- [TASK INPUTS]
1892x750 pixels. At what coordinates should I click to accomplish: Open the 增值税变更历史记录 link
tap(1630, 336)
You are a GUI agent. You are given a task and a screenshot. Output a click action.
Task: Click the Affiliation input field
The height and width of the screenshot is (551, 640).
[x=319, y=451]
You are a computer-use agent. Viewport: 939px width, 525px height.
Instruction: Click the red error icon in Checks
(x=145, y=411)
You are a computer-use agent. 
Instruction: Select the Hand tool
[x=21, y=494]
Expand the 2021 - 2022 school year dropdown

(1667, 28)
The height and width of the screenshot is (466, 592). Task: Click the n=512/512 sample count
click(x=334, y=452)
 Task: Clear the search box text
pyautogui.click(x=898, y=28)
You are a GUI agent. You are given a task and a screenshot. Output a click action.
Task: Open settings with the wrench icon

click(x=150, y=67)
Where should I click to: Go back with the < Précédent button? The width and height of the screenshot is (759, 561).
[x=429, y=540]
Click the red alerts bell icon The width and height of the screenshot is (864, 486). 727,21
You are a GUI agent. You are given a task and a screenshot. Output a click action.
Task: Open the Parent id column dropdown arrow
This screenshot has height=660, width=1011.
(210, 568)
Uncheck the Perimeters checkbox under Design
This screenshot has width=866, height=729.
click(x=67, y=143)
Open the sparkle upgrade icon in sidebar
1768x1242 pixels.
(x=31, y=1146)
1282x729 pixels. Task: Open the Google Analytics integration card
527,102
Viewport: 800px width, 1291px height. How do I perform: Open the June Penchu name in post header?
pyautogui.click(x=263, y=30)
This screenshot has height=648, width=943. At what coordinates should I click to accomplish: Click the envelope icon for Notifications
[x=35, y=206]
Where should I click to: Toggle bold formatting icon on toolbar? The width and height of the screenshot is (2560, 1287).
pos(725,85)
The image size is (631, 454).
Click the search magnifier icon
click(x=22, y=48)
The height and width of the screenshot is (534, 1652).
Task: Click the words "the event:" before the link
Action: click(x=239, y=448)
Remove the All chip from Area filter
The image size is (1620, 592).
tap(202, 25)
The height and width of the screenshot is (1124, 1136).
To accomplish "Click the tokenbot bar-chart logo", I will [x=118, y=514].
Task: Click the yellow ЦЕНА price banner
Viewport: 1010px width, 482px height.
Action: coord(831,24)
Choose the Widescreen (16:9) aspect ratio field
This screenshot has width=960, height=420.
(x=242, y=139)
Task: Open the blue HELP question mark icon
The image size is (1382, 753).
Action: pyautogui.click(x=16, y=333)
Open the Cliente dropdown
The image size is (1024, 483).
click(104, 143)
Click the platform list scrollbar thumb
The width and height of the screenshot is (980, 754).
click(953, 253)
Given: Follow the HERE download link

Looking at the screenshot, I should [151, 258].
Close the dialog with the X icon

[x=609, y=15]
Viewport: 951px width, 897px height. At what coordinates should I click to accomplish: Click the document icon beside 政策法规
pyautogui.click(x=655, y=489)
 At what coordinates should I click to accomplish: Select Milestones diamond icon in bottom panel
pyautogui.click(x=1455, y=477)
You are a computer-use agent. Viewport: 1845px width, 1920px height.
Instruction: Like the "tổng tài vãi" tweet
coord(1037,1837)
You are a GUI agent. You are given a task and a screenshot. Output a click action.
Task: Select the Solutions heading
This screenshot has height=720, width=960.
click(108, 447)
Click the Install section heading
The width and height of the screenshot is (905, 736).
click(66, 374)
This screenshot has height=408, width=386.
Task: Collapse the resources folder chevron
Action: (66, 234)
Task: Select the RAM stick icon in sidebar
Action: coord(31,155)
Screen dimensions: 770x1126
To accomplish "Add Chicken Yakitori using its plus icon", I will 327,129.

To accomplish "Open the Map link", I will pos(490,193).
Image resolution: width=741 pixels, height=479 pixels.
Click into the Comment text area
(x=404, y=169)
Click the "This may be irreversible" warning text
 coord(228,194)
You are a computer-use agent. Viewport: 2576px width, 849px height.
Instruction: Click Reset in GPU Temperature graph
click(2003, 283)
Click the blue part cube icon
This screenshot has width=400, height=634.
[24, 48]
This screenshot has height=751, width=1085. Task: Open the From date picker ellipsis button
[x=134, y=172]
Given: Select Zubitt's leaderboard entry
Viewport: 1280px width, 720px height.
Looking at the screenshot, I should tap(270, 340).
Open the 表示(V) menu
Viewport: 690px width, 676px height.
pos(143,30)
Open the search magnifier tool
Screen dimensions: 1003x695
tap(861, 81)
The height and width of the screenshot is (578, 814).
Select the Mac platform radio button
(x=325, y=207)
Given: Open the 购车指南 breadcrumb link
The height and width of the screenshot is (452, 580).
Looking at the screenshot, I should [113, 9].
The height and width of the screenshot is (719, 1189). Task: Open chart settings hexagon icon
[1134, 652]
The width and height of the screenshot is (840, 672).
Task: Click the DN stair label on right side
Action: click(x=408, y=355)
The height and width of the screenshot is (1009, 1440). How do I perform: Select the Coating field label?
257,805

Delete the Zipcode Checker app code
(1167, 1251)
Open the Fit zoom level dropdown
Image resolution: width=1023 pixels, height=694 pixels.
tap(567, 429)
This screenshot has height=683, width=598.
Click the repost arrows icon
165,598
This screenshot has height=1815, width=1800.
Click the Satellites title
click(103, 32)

- [YOUR INSTRUCTIONS] Taking the lines above, repeat exactly those from the line that contains "Choose the Widescreen" through the line that contains "Screen dimensions: 770x1126", and both of those lines as well. Include nothing else.

- [RESPONSE TO THE TASK]
Choose the Widescreen (16:9) aspect ratio field
This screenshot has width=960, height=420.
(x=242, y=139)
Task: Open the blue HELP question mark icon
The image size is (1382, 753).
Action: pyautogui.click(x=16, y=333)
Open the Cliente dropdown
The image size is (1024, 483).
click(104, 143)
Click the platform list scrollbar thumb
The width and height of the screenshot is (980, 754).
click(953, 253)
Given: Follow the HERE download link

Looking at the screenshot, I should [151, 258].
Close the dialog with the X icon

[x=609, y=15]
Viewport: 951px width, 897px height. At what coordinates should I click to accomplish: Click the document icon beside 政策法规
pyautogui.click(x=655, y=489)
 At what coordinates should I click to accomplish: Select Milestones diamond icon in bottom panel
pyautogui.click(x=1455, y=477)
You are a computer-use agent. Viewport: 1845px width, 1920px height.
Instruction: Like the "tổng tài vãi" tweet
coord(1037,1837)
You are a GUI agent. You are given a task and a screenshot. Output a click action.
Task: Select the Solutions heading
This screenshot has height=720, width=960.
click(108, 447)
Click the Install section heading
The width and height of the screenshot is (905, 736).
click(66, 374)
This screenshot has height=408, width=386.
Task: Collapse the resources folder chevron
Action: (66, 234)
Task: Select the RAM stick icon in sidebar
Action: coord(31,155)
Screen dimensions: 770x1126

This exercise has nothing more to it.